Walking up to the observatory for the first time, I was sure that I was lost. It was dark and as I passed Yates; there did not seem to be a path. I could vaguely make out the sound of trickling water as I got closer, but otherwise, the area was silent. As I wandered up to the door and rang the bell I debated leaving — there did not seem to be anyone around. But suddenly the door flung open, and I stepped into the world of the observatory.

Georgetown’s Heyden Observatory was finished in 1843, and is filled with treasures ranging from a 12-inch telescope installed in 1888 to assorted astronomy almanacs dating back to the 1850s. Now, the observatory serves as a secluded haven away from the hectic pace of Georgetown’s campus, a step back from the stresses of classes, homework and work. With a view of the garden and the woods nearby, the observatory is more than just a study break: It is a peaceful escape.

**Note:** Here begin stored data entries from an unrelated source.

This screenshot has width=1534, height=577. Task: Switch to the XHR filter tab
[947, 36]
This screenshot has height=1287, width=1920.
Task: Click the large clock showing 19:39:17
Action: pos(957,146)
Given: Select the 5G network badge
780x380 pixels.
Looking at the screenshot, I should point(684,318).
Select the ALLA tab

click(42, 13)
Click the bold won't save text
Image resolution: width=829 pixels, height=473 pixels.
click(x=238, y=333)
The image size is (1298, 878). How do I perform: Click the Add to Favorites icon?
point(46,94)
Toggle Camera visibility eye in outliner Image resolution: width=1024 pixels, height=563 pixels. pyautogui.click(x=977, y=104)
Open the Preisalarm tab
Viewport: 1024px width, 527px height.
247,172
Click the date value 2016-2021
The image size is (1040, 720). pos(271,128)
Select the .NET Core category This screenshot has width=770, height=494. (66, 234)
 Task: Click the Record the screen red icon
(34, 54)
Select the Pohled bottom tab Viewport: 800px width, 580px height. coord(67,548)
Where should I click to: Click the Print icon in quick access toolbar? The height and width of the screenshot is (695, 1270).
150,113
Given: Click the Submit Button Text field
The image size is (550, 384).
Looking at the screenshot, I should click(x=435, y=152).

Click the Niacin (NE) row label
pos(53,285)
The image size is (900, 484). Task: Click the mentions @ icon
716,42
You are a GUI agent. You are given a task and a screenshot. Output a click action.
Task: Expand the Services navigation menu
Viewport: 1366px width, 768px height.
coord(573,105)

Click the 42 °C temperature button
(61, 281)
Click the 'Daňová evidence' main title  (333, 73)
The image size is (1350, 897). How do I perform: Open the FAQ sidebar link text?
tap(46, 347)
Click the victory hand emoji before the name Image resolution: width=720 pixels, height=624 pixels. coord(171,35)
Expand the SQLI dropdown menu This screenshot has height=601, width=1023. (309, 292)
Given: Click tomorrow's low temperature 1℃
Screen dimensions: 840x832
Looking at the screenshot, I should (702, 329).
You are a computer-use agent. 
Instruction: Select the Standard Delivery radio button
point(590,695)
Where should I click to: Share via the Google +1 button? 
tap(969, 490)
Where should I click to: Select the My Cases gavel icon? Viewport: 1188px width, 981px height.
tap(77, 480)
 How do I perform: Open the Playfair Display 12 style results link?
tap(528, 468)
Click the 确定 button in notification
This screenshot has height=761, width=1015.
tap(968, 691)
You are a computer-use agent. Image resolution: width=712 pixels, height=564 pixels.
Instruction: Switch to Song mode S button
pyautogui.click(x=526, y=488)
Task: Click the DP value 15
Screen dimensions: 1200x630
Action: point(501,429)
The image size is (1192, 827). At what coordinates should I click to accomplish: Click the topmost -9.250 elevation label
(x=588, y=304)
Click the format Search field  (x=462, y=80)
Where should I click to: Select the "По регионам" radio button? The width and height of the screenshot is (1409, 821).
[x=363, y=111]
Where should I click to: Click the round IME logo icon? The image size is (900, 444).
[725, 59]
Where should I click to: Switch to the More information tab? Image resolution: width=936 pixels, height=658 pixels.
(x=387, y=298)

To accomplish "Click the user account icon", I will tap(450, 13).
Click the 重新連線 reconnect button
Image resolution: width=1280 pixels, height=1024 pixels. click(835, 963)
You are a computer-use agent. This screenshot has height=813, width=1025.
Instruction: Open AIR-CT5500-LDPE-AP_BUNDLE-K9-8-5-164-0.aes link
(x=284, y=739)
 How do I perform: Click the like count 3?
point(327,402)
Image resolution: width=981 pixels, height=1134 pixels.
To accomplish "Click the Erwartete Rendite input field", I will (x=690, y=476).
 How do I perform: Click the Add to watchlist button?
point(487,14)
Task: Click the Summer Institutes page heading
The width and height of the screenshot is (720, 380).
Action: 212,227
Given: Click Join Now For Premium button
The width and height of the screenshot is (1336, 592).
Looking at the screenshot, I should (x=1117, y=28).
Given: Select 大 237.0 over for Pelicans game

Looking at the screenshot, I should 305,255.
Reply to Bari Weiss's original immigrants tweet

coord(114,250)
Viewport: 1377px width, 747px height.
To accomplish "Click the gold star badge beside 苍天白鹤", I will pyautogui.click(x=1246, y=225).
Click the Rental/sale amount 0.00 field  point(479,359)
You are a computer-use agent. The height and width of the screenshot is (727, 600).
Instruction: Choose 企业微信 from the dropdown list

Humans have always been fascinated by the study of the sky, and today, peering at the planets offers a unique perspective into the world around us and the universe beyond our atmosphere. The Greek playwright Sophocles once said: “Astronomy — impossible to understand and madness to investigate.”  Each time I look into the telescope and see nothing but a simple dot, I think maybe he was right.

At the same time, something draws me back to that dot, back to the telescope fixed on a planet thousands of miles away, back to the contemplation of the universe. My experience at Georgetown thus far has taught me that it is surprisingly easy to get caught up in the minutia, in the minute-to-minute responsibilities that drive my day.  But the observatory reminds me of how much more is out there.

It is a constant reminder for me that the little red dot I see in the telescope is not simply a dot, not simply what my limited perspective can show me. Instead, it is Mars — an entirely different world; a planet hurtling through space at thousands of miles per hour; a planet with rovers crawling on its surface, yet untouched by humans; a planet we might one day visit.

I have always been fascinated by stargazing — but it was not the stars that fascinated me.  Rather, it was the stargazers.  Why, I thought, did people have the patience to stare at a sky full of incoherent dots? But through the Astronomy Club, I quickly learned stargazing only seemed strange to me because I did not understand it. Like someone examining a map of a foreign place, I did not know how to read the stars, nor did I understand the stories behind them.

Many of the constellations today bear names from Greek mythology and stand as symbols of heroes long past. When I look at the stars, I am reminded of these heroes; of Orion, the greatest hunter on earth, defeated by a tiny scorpion; of Cassiopeia, destined to spend half her time humiliated, upside down in the sky.

I am reminded of the nameless people who recorded these stories, the people who kept track of the stars before Google Sky Map. I think about how the light of any star I am seeing is millions, if not billions, of years old, and has reached through space for all that time, just to find its completion here, bouncing off our retinas.

So is astronomy madness, as Sophocles thought? It often seems that way, especially when we have so much here on earth to focus on. “This seems like a waste of time,” I think sometimes, remembering that I have papers to write, notes to study, work to do.

But still the pursuit of astronomy brings something into my life that papers and notes and work do not: a sense of awe and a rewarding shift of perspective, a reminder that so much more exists out there than we can see.

LAURA CARON is freshman in the School of Foreign Service.